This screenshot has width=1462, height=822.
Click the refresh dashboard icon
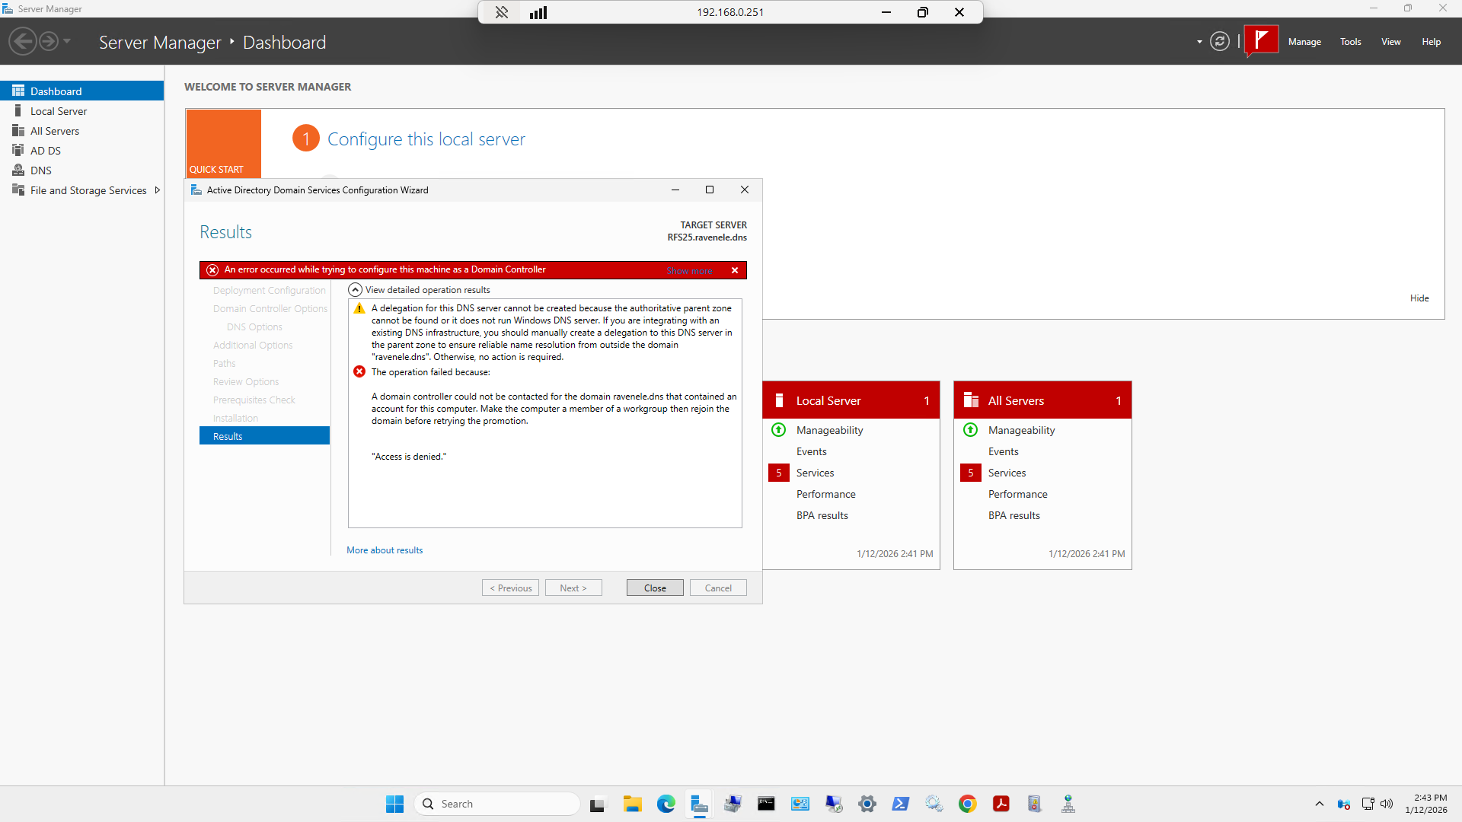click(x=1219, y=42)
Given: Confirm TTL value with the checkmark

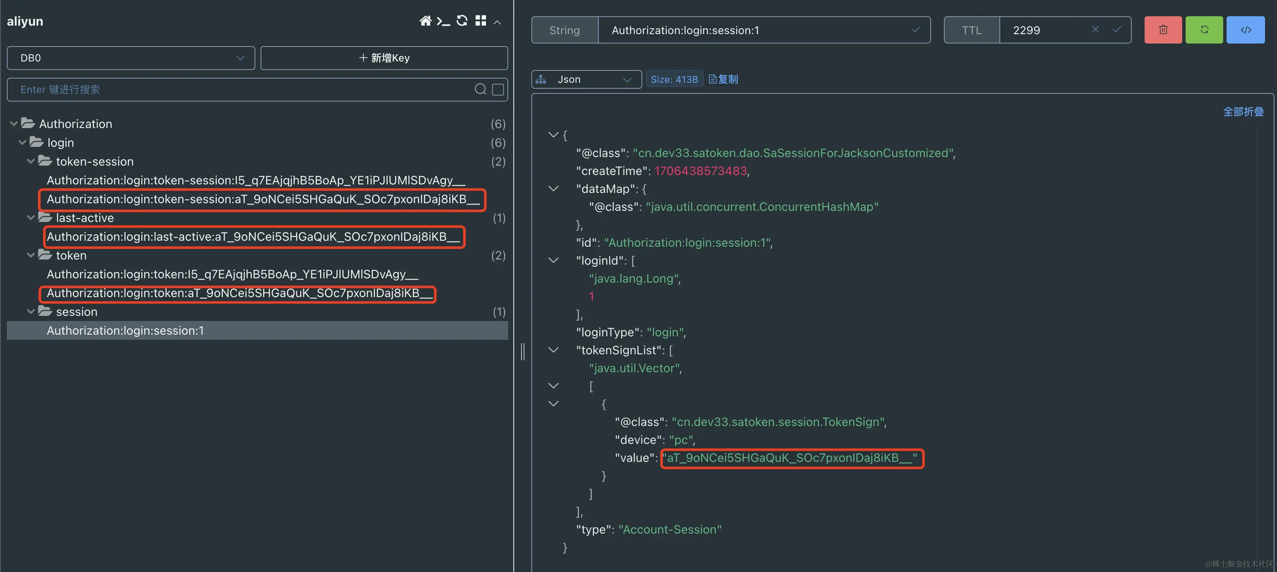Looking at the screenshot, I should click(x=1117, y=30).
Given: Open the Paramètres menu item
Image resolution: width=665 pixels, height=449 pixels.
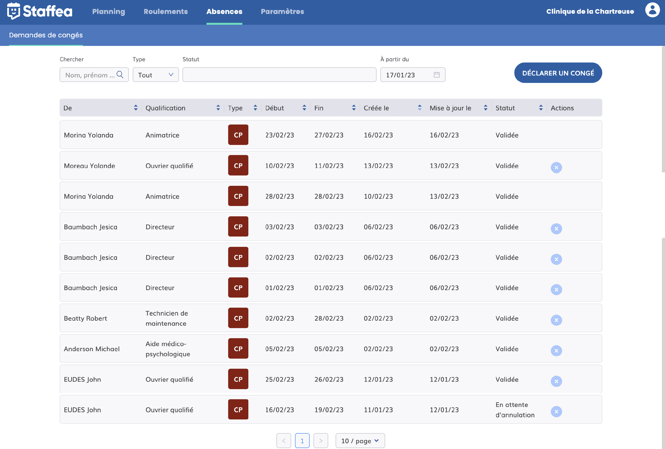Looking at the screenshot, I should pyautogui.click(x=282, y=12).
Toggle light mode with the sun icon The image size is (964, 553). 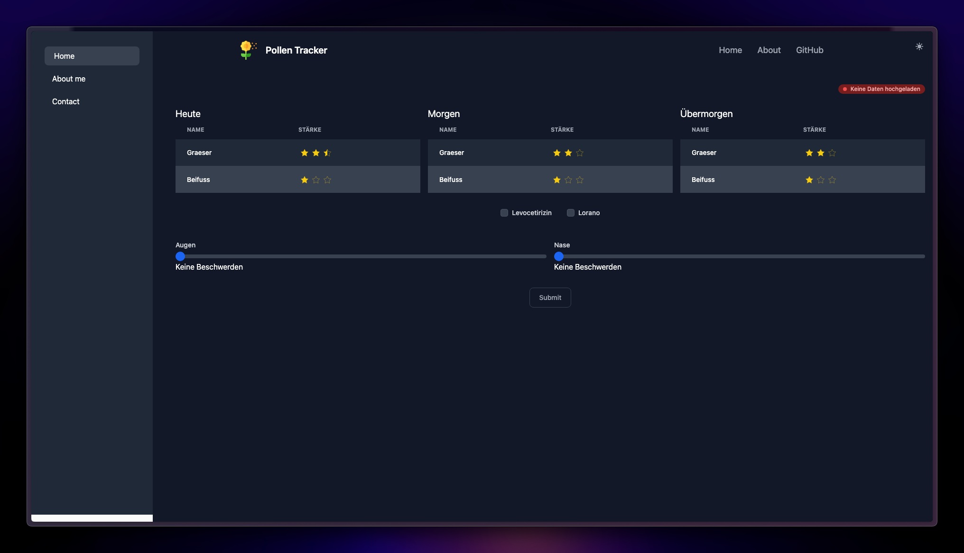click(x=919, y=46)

==

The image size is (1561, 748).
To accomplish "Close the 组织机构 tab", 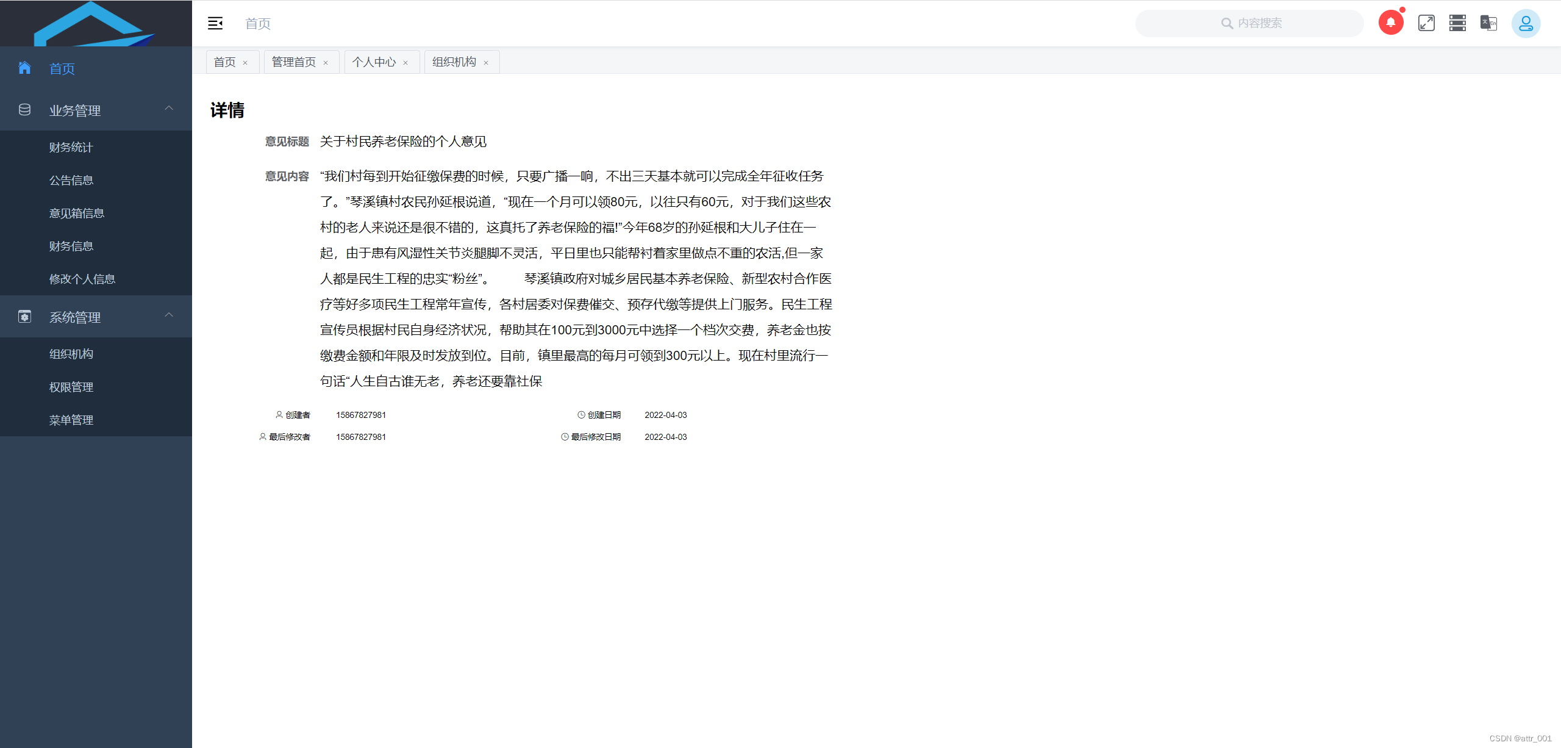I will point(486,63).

Task to carry out → In the listing above, find the line with "This screenshot has width=1462, height=822." and the line with "Given: Open the Paramètres menu item". Set down both and every line between them, minus the pictures.

Exercise output →
This screenshot has width=1462, height=822.
Click the refresh dashboard icon
click(x=1219, y=42)
Given: Confirm TTL value with the checkmark

Looking at the screenshot, I should click(x=1117, y=30).
Given: Open the Paramètres menu item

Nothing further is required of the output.